Dans sa nouvelle stratégie commerciale datée du 18 février 2021, la Commission européenne annonce vouloir faire du respect des accords de Paris sur le climat une composante essentielle de ses futurs accords commerciaux. Elle propose également de s’assurer que les importations soient conformes aux normes européennes (y compris en matière environnementale), justifiant que l’UE prenne des mesures de sanction à leur encontre le cas échéant, selon l’exécutif européen. Plus globalement, elle souhaite renforcer “la capacité du commerce à soutenir les transitions numérique et climatique” et être “plus ferme” sur “la mise en œuvre et le contrôle de l’application de ses accords commerciaux, la lutte contre le commerce déloyal et la réponse aux préoccupations en matière de durabilité”.

Par ailleurs, les intérêts européens sont parfois exposés à la concurrence déloyale de pays tiers, notamment la Chine. L’Union européenne s’efforce ainsi de rétablir une meilleure réciprocité dans ses échanges extérieurs. Un point sur lequel elle a fait des pas importants ces dernières années, comme avec le renforcement de ses instruments de défense commerciale (2016 et 2020) ou un filtrage accru des investissements étrangers (2019).

Elle cherche à aller plus loin à l’avenir, comme l’y invite notamment la Commission européenne dans son document de réflexion sur la mondialisation, dans son livre blanc sur les subventions étrangères ou encore dans sa communication pour réviser sa politique commerciale. Dans le même temps, l’ascension des pays émergents offre de nouvelles opportunités de développement pour l’Union européenne, qui multiplie ainsi les négociations commerciales avec ces derniers.

Enfin, la remise en question du multilatéralisme, déjà entamée avec l’immobilisation de l’Organisation mondiale du Commerce (OMC) dans les années 2000, s’est fortement accentuée avec la présidence américaine de Donald Trump. L’Union européenne a dû faire face à la guerre commerciale entre les Etats-Unis et la Chine, et réagir à plusieurs relèvements des droits de douane américains la visant expressément, en faisant de même sur certains produits américains et en saisissant l’Organe de règlement des différends de l’OMC.

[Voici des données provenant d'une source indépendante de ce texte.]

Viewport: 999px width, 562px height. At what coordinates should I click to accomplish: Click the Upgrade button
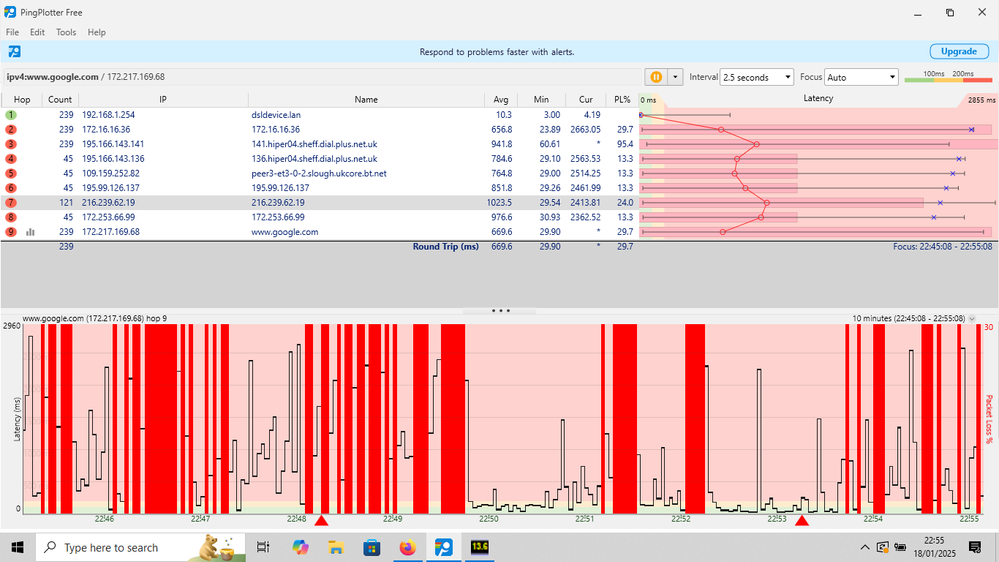point(958,52)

Parallèlement, elle mène une politique active, auprès des Etats-Unis et du Japon, pour réformer l’OMC. Elle souhaite que l’organisation prenne mieux en compte le climat et le numérique, lutte plus efficacement contre les distorsions de concurrence et rétablisse son système de règlement des différends. Avec le changement d’administration à Washington en 2021 – plus tournée vers le multilatéralisme – et la nomination de Ngozi Okonjo-Iweala comme nouvelle directrice générale de l’OMC, l’ambition européenne pourrait rencontrer un écho favorable.